Area Forecast Discussion
National Weather Service Albany NY
701 AM EDT Wed Apr 26 2017

A low pressure system over the Delmarva will slowly creep
northeastward along the coast today, bringing cloudy skies and some
light showers or drizzle. Gradual clearing is expected Thursday as
the system pulls away, along with warmer temperatures. A weakening
cold front will bring a chance of showers and a few thunderstorms
Thursday night into early Friday, with dry and warm weather expected
Friday afternoon.


As of 630 am, little uptick in shower/drizzle coverage this
morning, mainly from the Catskills/Hudson Valley eastward.
Hires models continue this activity into mid-morning before
diminishing. Slight update to PoPs to delay their diminishing

Nearly stacked upper low now spinning off the Delmarva coast
with the best moisture plume evident on water vapor imagery
targeting southeastern New England. Steady rainfall really
failed to materialize overnight due to weak/disorganized ascent.
Drier midlevel air evident on GOES-16 low-level water vapor
creeping into northern New Jersey and will continue to translate
into the ALY CWA today. Still have PoPs in place for much of the
day for the potential for spotty light showers and drizzle, as
forecast soundings indicate copious low-level moisture trapped
beneath a strong inversion. Forecast challenge today will be
with high temperatures. With low clouds noted upstream and all
guidance pointing to a cloudy day, have sided a couple degrees
cooler than the MET MOS, which itself is several degrees cooler
than the MAV MOS. NAM 2m temps may actually be a better bet,
which are cooler than the MET MOS. One cannot be too sure
however, since the airmass above the inversion is warm (H85
temps around 10C, and late April sunshine is strong. Highest
temps may end up being over the western Mohawk Valley where they
stand the best chance for some clearing today.

=== Dataset extract ===
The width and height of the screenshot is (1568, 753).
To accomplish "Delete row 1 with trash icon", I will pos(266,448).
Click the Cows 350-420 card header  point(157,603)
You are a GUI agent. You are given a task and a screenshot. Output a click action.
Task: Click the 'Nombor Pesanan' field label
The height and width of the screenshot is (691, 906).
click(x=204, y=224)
==
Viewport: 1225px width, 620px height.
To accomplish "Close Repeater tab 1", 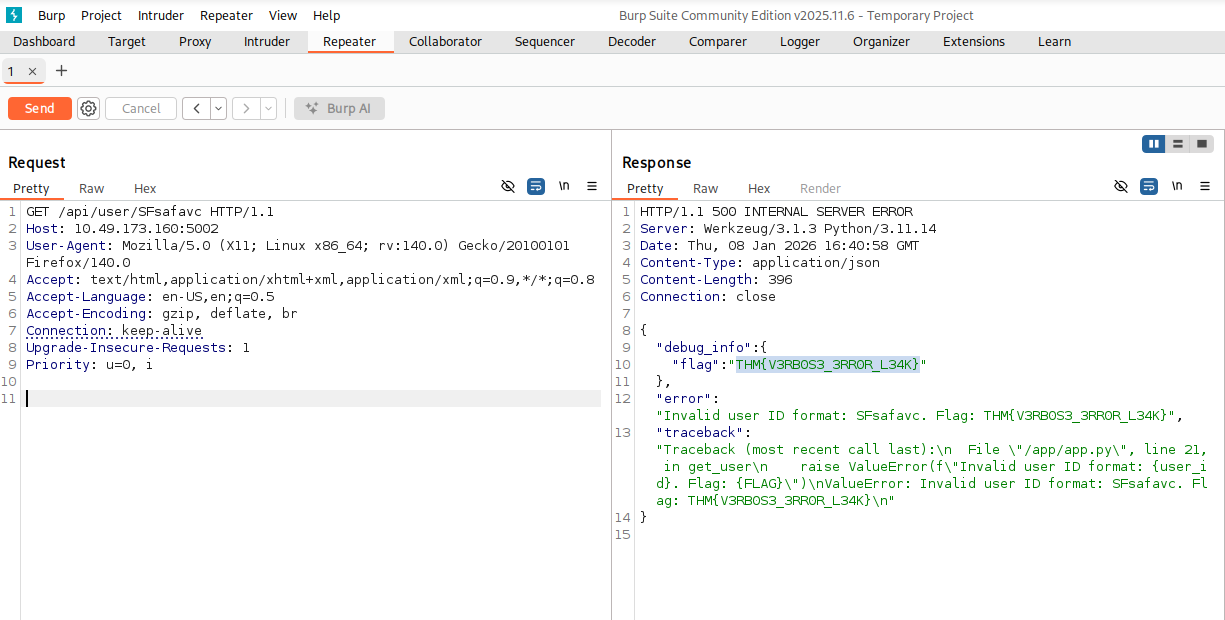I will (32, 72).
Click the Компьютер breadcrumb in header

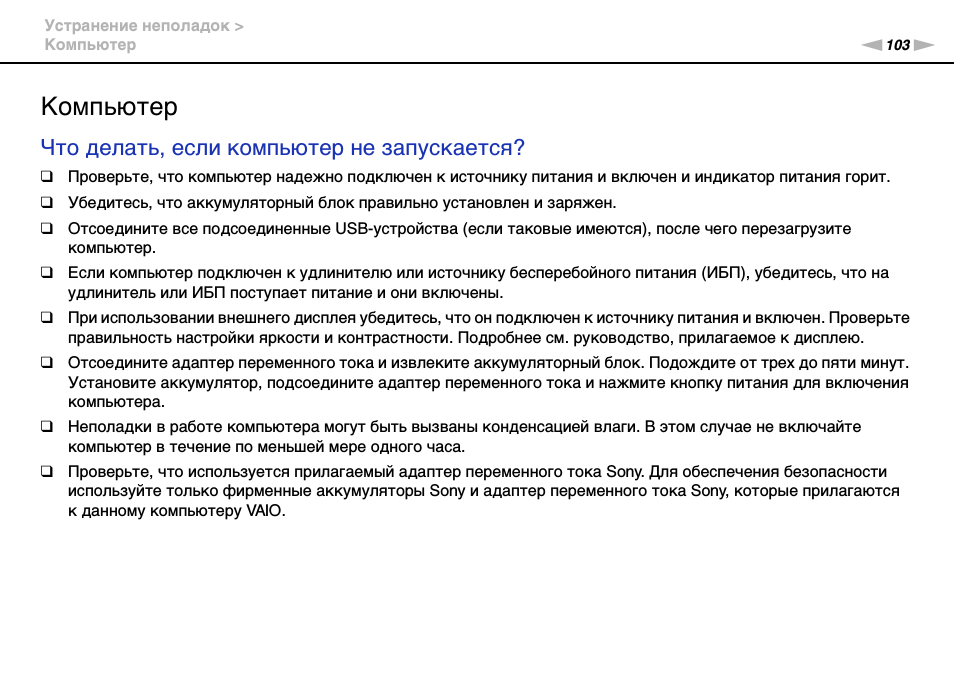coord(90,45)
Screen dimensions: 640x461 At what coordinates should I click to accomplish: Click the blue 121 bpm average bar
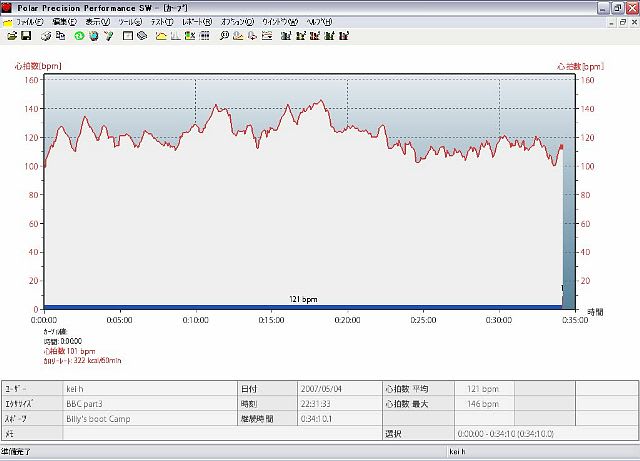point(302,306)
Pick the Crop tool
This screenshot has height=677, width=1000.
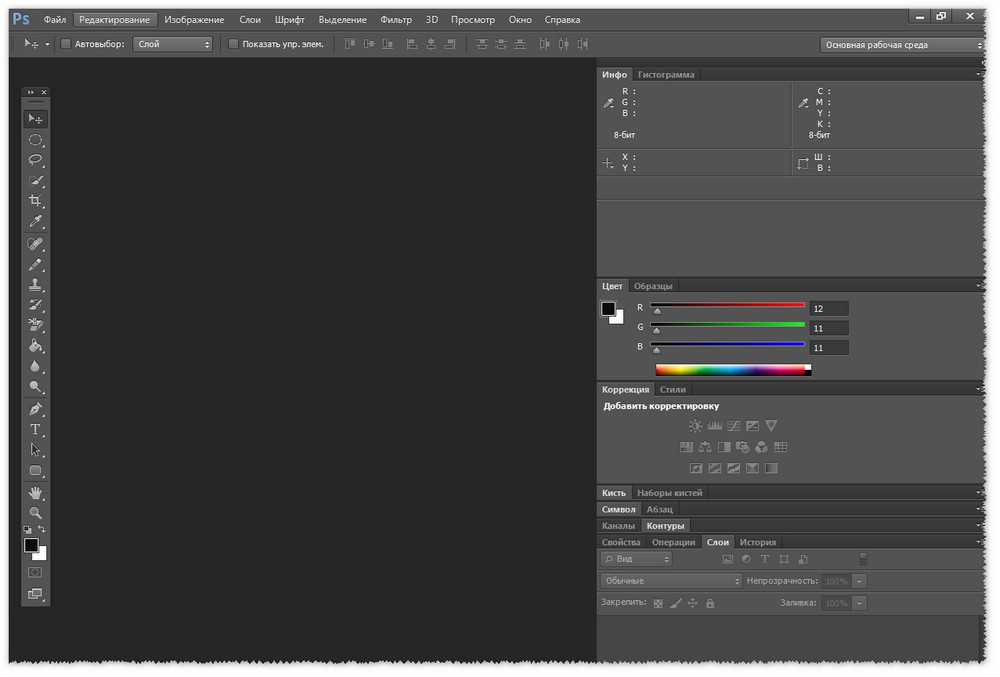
--
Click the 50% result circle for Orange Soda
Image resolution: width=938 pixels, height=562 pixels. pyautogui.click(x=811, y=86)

=== Your tasks ===
A – In the weather forecast discussion, where may the highest temperatures end up being?
B – Reproduce everything in the weather forecast discussion from "A low pressure" down to "Friday afternoon.".
C – Carry on writing the Albany weather forecast discussion from the point where it stops.

=== Answers in order ===
A – Over the western Mohawk Valley, where they stand the best chance for some clearing.

B –
A low pressure system over the Delmarva will slowly creep
northeastward along the coast today, bringing cloudy skies and some
light showers or drizzle. Gradual clearing is expected Thursday as
the system pulls away, along with warmer temperatures. A weakening
cold front will bring a chance of showers and a few thunderstorms
Thursday night into early Friday, with dry and warm weather expected
Friday afternoon.

C –
Weak flow tonight as the low shifts south of 40N/70W. Expect
mainly cloudy skies and perhaps a couple patches of drizzle and
light fog. Mild with lows in the upper 40s to mid-50s.


Thursday, brief shortwave ridging builds in as the coastal low
continues to drift away, and a shortwave trough ejects
northeastward across the Upper Midwest. The surface low will
move nearly due north across Lake Michigan and into northern
Ontario, remaining well west of our area. So while we will
technically be in the warm sector, we won`t see strong southerly
surface winds, and they will actually have a bit of an easterly
component. Model soundings continue to show moisture trapped
beneath the inversion, but with more of a clearing trend likely
by the afternoon. Have again sided with the cooler MET MOS, but
even that guidance is around 10F warmer than climo in the Hudson
Valley. Once again, the warmest temps should be found over the
western Mohawk Valley where they stand to see the most

Thursday night, weakening front from the Canadian low pressure
system will approach the region. Convergence along the front and
height falls appear weak but nonzero, and lift may be augmented
by approaching poleward jet exit region. A bit of elevated
instability will be in place with modest midlevel lapse rates.
So, chance of showers and isolated t-storms into early Friday. A
clearing trend is expected Friday afternoon as drier air works
into the region. A very mild day with highs in the upper 60s to
upper 70s. Mild Friday night beneath upper ridging and light
southerly flow.


The extended forecast period will remain a bit unsettled with a
frontal boundary impacting the region for most of the weekend into
early next week.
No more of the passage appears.